* The problem
Under this line are the records; write out word for word the part that begins at the line containing "You are a computer-use agent." and ends at the line containing "Instruction: Expand the", and no more.

* Records shown

◆ ◆ ◆

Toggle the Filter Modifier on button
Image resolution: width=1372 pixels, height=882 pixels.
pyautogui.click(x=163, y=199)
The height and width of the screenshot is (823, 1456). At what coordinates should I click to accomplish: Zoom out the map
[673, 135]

◆ ◆ ◆

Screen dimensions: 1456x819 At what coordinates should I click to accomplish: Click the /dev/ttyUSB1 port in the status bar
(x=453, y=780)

◆ ◆ ◆

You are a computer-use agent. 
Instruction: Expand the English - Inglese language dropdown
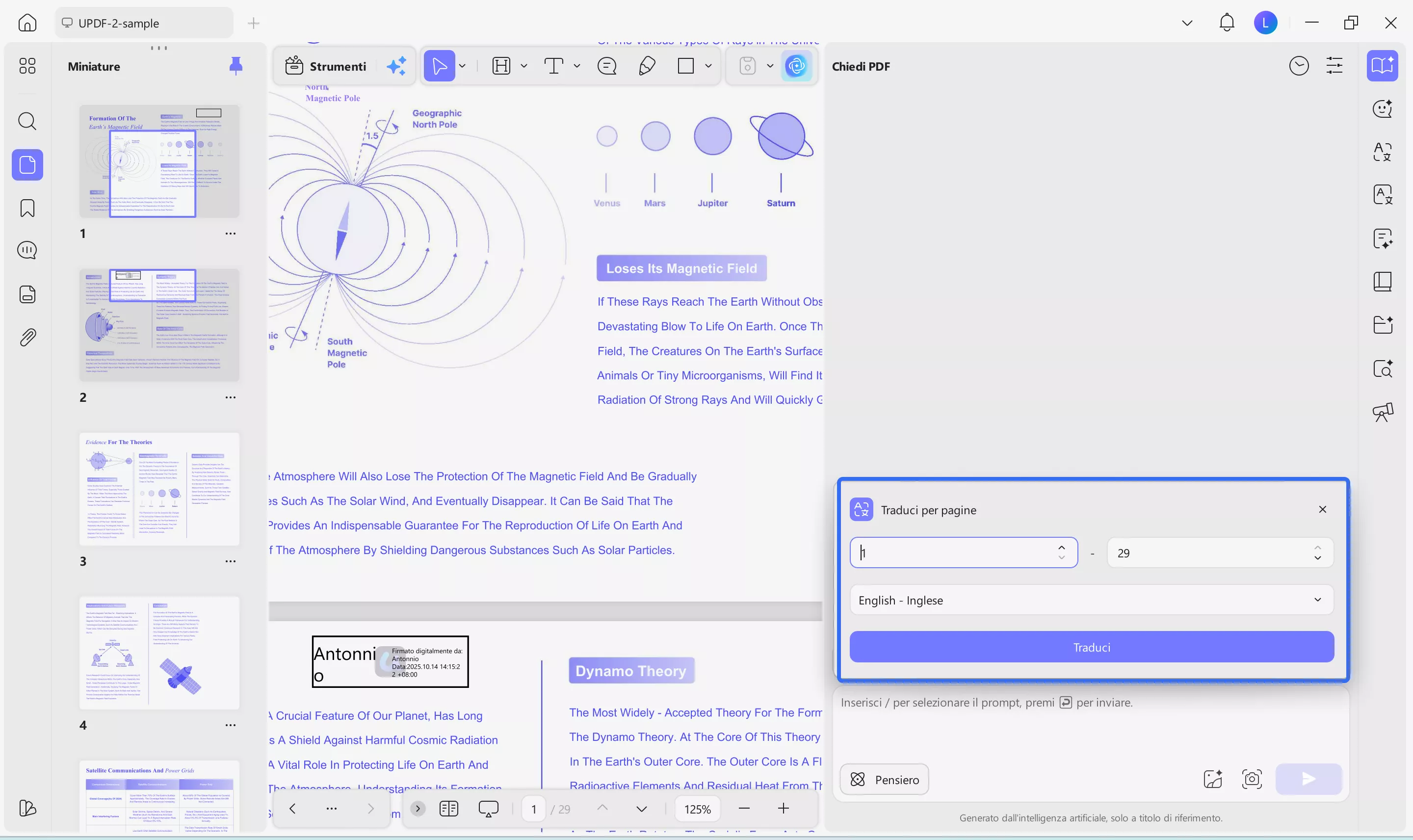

◆ ◆ ◆

* The answer
You are a computer-use agent. 
Instruction: Expand the English - Inglese language dropdown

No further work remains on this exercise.